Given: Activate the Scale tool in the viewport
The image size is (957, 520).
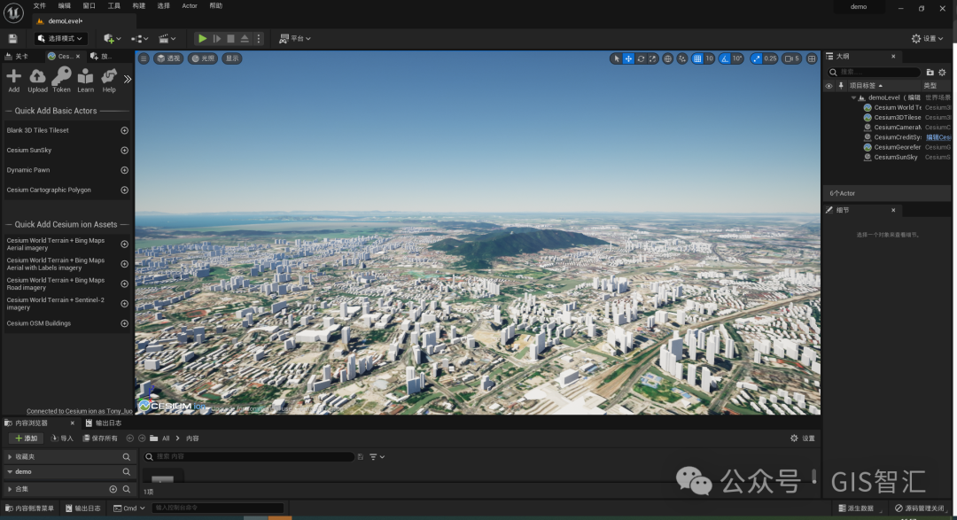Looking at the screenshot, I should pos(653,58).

...

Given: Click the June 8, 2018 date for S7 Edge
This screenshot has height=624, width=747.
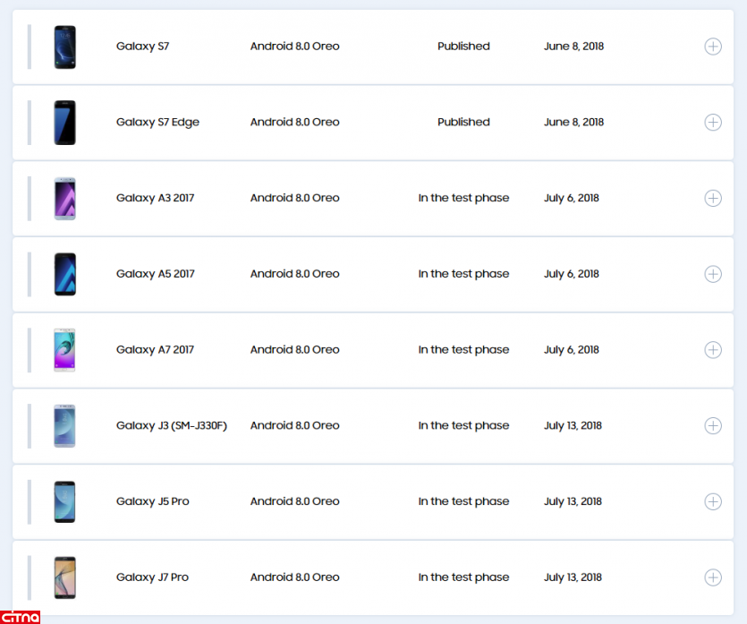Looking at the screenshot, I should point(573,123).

**Requirement:** Go through the entries and filter for lines holding the word "Given"; copy each match.

**Solution to this problem:**
Given: Activate the Scale tool in the viewport
Given: Click the June 8, 2018 date for S7 Edge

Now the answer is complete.